Alkaloide sind stickstoffhaltige Natursubstanzen, die in bestimmten Pflanzengattungen vorkommen. Beim Kaffee ist an erster Stelle das Koffein zu nennen, das je nach Sorte zwischen 0,8 und 2,5 % Anteil ausmachen kann. Durch den Röstvorgang ändert sich der Koffeingehalt so gut wie nicht. In diese Stoffgruppe gehören ebenfalls das Trigonellin und die Nicotinsäure. Trigonellin wird beim Rösten bis zu 75 % abgebaut. Unter den dabei entstehenden Substanzen ist speziell die Nicotinsäure (Niacin) erwähnenswert. Sie wirkt als Vitamin im menschlichen Organismus. So enthält eine Tasse Kaffee in etwa ein Zehntel des Tagesbedarfs eines Erwachsenen an Niacin. In Spuren sind übrigens auch noch Theobromin und Theophyllin im Kaffee vorhanden.

Mineralstoffe

Der Gehalt an Mineralstoffen unterliegt bei einem Naturprodukt starken Schwankungen. Kaffeeart, Anbaugebiet, Bodenbeschaffenheit sowie Düngung beeinflussen ihren Anteil. Gemeinhin rechnet man mit rund 4 % Mineralstoffen im Rohkaffee. 90 % davon gehen in das Getränk über. Den größten Prozentsatz nimmt Kalium ein, gefolgt von Kalzium, Magnesium und Phosphor als Phosphat. Als Spurenelemente können praktisch alle anderen Mineralstoffe nachgewiesen werden. Erfreulich ist, dass im Kaffee äußerst niedrige Gehalte an Schwermetallen oder sonstigen Rückständen festgestellt werden. Wenn überhaupt, liegen sie zudem an der Nachweisgrenze.

Aromastoffe

Mit einem Gehalt von bis zu 0,1 % flüchtigen Aromastoffen ist der Röstkaffee eines der aromareichsten Lebensmittel. Sie bilden sich erst durch den Röstprozess und sind im Rohkaffee nicht vorhanden. Diese Geruchs- und Geschmacksstoffe, die in der Summe das Aroma bilden, machen erst die Einzigartigkeit des Kaffees aus, denn alle anderen Inhaltsstoffe des Kaffees tauchen mehr oder weniger in vielen pflanzlichen Produkten auf, vom Koffein einmal abgesehen. Erste Untersuchungen der Aromasubstanzen begannen vor rund 70 Jahren. Mehr als 800 flüchtige Verbindungen des Röstkaffees sind seitdem entdeckt worden. Besonders seit den 60er Jahren hat mit den verbesserten Analysetechniken die Anzahl der identifizierten Verbindungen sprunghaft zugenommen. Nach wie vor harren aber noch einige 100 Stoffe ihrer Enträtselung.

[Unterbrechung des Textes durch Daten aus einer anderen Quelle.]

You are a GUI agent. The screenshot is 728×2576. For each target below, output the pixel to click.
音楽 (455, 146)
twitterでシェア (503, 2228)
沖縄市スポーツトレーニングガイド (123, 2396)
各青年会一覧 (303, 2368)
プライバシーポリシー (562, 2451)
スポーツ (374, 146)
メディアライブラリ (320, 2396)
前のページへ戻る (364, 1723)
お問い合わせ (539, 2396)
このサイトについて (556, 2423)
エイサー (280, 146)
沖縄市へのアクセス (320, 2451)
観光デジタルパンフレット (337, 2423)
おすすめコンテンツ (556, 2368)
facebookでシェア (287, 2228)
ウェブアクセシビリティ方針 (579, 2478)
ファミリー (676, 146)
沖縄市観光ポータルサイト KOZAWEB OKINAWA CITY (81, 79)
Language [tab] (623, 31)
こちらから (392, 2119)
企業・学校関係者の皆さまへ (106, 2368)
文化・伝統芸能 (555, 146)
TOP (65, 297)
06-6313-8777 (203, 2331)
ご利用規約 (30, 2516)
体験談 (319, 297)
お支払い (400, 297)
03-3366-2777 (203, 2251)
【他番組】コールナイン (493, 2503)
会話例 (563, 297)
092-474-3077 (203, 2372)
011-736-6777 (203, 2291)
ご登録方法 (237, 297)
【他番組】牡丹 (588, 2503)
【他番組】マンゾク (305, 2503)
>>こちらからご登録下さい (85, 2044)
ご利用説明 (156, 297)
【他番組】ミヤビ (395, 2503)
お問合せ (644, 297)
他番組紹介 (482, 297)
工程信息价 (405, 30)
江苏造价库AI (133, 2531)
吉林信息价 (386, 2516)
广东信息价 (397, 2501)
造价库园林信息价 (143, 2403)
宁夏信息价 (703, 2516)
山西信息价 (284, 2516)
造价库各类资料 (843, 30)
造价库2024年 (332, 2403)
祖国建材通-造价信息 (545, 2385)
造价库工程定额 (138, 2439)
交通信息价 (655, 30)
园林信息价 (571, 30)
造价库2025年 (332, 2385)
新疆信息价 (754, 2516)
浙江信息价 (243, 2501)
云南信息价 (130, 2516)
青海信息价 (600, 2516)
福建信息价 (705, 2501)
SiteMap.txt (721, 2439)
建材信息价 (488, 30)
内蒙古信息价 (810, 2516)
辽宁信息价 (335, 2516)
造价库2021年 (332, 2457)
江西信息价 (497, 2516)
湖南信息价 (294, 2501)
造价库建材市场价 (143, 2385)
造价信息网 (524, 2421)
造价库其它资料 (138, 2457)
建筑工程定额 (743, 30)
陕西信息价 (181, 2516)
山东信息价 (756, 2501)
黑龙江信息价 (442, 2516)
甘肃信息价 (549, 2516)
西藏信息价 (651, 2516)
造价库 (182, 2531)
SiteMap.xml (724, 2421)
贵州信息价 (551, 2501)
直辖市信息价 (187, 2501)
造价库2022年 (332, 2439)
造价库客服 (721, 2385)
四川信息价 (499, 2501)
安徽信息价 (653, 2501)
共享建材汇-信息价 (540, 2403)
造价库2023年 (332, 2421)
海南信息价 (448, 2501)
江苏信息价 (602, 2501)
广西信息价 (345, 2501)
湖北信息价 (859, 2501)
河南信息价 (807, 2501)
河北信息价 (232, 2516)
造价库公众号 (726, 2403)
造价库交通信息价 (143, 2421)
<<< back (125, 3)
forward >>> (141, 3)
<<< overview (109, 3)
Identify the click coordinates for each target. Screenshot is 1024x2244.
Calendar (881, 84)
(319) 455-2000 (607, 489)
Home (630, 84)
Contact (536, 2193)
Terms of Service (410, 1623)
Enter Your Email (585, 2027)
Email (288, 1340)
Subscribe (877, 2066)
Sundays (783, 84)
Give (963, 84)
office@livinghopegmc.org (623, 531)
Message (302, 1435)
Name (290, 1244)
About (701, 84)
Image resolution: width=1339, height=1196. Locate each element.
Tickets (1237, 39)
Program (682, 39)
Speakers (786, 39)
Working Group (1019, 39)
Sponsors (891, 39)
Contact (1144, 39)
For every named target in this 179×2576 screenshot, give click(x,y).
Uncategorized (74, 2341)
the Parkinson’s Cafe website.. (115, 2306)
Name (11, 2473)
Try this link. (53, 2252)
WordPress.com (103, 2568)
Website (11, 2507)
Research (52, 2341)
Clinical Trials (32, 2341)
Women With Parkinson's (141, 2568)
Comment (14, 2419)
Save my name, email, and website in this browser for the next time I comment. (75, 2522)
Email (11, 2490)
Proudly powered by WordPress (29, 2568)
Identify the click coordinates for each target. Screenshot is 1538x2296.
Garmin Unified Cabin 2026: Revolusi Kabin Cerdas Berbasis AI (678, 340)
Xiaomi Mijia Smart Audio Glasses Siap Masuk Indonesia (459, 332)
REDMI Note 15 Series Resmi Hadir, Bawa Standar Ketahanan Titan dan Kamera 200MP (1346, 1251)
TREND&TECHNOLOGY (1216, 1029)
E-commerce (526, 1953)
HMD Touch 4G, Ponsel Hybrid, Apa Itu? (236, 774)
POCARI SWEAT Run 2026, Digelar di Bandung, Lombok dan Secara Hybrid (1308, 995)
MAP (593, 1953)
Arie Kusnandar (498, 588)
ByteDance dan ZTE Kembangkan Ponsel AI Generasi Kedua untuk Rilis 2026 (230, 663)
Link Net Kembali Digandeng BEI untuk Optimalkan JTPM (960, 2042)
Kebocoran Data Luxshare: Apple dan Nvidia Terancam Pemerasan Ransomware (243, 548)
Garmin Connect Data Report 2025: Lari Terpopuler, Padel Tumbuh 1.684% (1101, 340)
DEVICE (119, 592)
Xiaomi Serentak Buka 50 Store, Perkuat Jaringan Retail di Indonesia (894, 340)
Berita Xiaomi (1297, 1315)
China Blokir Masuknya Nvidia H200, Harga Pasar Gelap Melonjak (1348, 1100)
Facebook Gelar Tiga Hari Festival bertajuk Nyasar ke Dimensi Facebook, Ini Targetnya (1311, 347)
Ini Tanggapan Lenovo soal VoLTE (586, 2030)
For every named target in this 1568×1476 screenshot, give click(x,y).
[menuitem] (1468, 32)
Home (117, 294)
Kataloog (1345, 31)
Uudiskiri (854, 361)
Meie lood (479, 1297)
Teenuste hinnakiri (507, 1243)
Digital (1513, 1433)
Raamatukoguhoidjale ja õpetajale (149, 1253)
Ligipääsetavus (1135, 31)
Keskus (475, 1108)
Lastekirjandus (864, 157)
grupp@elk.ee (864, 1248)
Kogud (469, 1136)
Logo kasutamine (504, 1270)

So ist es nicht verwunderlich, dass es bis heute noch nicht gelungen ist, das Kaffeearoma künstlich zu erzeugen, also zum Beispiel durch Mischen der bis jetzt identifizierten Bestandteile. Erstaunlich ist auch, dass kein einzelner Aromastoff den typischen Kaffeegeruch auch nur annähernd erzeugt.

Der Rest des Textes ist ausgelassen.